Matt Kirchner:Couldn't agree with you more. And by coincidence, I was just having a conversation this morning with a gentleman by the name of Leo Reddy, who is the founder of the manufacturing skills Standards Council and Leo and I were talking about the kind of skills that'll be important for the frontline worker, I mean literally, for the person coming into manufacturing. And I think you hit on some of them that are really, really important, that if I'm working at a machine tool, if I'm working at on a production line that's combining additive and subtractive and other technologies being able to understand data visualization, and by that we mean it's not necessarily diving into a huge, large language model and going through every single line item of data. It's saying, all right, how can I read things like graphs and other outputs from a human machine interface at the production line that's telling the information data driven about how my line is performing, whether it's yield, productivity, cycle time. You know, some predictive data or model that we have, and being able to at least interact with that data on a real, down to earth basis, I think is going to be, is going to be something that's really, really important. I know something that's really important to you is this new partnership that you have with the University of Maine. Love to learn a little bit about this partnership that you have, and I understand it's unique. So maybe share with our audience a little bit how it might differ from some of the other academic partnerships you've been a
Bill Peter:part of, yeah. So one of the things we've been trying to look at is, uh, sustainability and trying to think about localized materials.
Matt Kirchner:What is a localized material? Is that a material that's drawn from a local area, local area?

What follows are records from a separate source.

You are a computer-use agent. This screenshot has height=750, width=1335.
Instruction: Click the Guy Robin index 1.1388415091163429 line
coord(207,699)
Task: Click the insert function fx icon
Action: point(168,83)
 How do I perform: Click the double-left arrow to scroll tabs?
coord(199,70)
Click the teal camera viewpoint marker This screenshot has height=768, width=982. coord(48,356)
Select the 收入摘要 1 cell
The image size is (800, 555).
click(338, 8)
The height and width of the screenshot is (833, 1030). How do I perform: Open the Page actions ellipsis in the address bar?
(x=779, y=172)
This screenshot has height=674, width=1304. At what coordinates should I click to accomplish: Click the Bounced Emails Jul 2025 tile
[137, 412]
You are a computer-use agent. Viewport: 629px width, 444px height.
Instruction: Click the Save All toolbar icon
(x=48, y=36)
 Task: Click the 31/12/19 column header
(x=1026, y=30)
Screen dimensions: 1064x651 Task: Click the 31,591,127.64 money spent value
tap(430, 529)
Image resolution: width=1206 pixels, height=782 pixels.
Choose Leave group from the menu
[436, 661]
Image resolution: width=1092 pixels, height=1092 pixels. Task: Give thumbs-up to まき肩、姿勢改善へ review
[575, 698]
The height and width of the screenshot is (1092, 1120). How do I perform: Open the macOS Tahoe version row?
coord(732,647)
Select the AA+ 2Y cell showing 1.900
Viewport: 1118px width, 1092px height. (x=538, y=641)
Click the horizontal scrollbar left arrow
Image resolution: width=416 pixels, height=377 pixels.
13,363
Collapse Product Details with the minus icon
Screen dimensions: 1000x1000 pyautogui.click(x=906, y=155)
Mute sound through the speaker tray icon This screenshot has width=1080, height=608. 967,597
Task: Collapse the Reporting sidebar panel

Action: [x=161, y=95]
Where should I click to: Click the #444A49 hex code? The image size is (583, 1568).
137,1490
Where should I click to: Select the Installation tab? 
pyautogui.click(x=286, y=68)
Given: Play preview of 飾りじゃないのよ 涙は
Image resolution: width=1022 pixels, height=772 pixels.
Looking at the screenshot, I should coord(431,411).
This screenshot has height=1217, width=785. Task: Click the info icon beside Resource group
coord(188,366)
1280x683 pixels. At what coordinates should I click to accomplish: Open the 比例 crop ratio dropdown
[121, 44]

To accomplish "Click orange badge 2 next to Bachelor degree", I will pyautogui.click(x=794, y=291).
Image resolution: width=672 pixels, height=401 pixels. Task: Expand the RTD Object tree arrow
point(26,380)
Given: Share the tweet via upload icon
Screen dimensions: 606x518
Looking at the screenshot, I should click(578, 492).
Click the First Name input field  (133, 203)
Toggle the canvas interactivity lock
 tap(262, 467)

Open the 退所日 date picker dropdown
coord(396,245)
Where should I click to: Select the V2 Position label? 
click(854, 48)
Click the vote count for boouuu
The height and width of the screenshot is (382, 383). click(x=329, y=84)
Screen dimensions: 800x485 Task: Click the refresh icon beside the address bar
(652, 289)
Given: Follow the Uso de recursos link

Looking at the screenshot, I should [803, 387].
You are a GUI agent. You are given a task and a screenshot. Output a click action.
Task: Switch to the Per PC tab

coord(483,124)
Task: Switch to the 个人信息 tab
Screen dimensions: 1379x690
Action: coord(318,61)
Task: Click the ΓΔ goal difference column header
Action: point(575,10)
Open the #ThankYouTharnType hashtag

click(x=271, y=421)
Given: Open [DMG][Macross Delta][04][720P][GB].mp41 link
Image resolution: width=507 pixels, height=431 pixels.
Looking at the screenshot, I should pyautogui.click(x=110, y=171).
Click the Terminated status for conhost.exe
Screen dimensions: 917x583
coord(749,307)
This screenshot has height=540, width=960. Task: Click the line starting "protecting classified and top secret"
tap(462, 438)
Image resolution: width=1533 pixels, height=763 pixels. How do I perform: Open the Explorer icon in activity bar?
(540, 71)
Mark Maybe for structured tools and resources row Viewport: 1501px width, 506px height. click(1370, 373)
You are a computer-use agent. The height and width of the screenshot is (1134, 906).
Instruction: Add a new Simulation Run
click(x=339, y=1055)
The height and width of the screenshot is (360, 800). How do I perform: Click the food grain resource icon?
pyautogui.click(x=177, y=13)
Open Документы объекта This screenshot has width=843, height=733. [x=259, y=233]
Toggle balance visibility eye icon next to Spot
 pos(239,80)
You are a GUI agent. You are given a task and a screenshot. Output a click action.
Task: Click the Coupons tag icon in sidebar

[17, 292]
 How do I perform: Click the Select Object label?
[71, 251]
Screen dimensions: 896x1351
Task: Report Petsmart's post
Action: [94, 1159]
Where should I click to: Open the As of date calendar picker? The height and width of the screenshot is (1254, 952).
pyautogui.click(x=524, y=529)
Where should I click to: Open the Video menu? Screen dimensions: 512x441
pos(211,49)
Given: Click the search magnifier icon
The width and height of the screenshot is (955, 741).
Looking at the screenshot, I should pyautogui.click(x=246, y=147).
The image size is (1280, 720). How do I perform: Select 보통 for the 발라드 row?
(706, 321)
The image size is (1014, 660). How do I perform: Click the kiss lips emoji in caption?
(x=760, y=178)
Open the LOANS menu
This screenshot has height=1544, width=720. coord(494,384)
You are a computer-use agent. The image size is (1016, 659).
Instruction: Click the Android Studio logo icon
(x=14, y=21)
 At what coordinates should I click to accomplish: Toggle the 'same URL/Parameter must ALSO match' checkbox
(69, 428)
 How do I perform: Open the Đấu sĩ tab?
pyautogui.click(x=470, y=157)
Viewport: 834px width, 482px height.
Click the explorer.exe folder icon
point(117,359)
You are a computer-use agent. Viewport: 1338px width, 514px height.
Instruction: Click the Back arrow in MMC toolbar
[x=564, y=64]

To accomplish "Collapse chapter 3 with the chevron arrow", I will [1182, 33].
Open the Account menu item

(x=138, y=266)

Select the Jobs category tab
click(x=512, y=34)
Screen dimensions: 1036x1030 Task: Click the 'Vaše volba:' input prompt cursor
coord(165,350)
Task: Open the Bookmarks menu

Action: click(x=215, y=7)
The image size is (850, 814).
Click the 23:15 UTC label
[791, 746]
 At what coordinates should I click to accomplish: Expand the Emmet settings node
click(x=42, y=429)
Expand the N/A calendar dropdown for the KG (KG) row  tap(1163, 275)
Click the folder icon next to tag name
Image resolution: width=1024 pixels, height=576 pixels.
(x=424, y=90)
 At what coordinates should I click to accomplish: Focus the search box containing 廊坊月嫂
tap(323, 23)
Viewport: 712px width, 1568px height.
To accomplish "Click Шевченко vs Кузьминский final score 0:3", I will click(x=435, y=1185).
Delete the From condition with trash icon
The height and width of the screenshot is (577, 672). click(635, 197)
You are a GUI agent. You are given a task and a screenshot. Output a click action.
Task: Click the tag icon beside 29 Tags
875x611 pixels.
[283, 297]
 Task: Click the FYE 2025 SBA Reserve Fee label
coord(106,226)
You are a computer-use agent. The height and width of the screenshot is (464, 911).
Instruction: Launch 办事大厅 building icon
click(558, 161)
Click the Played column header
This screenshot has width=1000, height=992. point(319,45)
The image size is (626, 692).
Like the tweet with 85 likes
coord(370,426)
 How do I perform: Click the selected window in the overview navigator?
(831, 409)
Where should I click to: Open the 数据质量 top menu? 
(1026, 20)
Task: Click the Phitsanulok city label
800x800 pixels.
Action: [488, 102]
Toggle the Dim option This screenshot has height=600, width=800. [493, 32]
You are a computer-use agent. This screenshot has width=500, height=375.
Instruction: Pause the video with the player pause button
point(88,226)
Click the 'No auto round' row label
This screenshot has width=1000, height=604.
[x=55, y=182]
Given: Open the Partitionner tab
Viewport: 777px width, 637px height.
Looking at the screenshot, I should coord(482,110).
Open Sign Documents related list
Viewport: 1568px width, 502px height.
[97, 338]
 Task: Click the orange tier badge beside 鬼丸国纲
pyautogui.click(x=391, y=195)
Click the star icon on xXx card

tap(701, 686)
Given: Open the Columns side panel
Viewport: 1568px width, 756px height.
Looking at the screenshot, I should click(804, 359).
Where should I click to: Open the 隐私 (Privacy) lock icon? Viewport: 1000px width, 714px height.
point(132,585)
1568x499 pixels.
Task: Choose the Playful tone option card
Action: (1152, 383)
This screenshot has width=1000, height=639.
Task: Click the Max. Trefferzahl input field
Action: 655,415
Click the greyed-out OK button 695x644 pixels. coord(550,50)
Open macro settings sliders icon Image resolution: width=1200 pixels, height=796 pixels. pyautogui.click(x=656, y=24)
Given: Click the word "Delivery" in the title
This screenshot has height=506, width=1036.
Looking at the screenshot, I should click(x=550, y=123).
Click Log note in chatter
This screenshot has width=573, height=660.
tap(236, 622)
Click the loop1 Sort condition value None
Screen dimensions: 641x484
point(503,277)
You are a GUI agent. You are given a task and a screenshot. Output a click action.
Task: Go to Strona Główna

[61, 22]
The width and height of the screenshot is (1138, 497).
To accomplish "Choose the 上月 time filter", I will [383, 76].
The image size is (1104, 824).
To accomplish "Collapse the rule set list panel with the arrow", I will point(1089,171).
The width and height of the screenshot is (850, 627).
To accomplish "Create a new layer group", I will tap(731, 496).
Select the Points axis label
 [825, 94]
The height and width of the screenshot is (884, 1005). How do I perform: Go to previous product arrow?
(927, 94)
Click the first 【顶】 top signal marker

Bill Peter:Yeah. So, so instead of thinking about centralized manufacturing. Are there opportunities where you could look at what local resources I have and be able to use those? One of those that's really easy to sort of think about, and picture is biomass, and thinking about trees and other plant matter, and how can I use this into products? And if we go back to, I think it was about the 2015 2016 time frame you had Maine actually go through, where about five of the different paper plant production facilities closed down. And it was, it was a big emergency for the state of Maine, just because of how much they do with wood products. And. And soy and oscan, who is one of our researchers working this space, he had been studying, if you break down plant matter to its fundamental basics, it gets into these things called nano crystals and nano fibrils. I think for the listeners, the most important aspect of that is they have some really nice structural properties to them at the Nano scale, right at the Nano scale, and you could put those into polymers and actually get engineered products out of it. And so what we did was saying, Could we start to augment and create value added products with them? And they also do a lot of work in paper and processing of wood products to break those down. They were just getting started into heavy and large scale Palmer printing. And actually brought those two together and started looking at high deposition rates of bio based materials to build up structures and areas we're thinking about are things like packaging, thinking about buildings and structure. And when I say that, you think about a home, and we have a huge deficit in our homes at this point, can we start to go through and actually augment or implement some automation and even the construction area as well, and even think about industrialized construction, we actually three printed a house. It's about 600 square feet that is all based off of bio based materials. It's essentially got wood flower in it into a bio based polymer. Built the whole house in three sections. Were able to go through and basically assemble that in about half a day because we had already print the parts and then finished it all out for the next couple weeks after that.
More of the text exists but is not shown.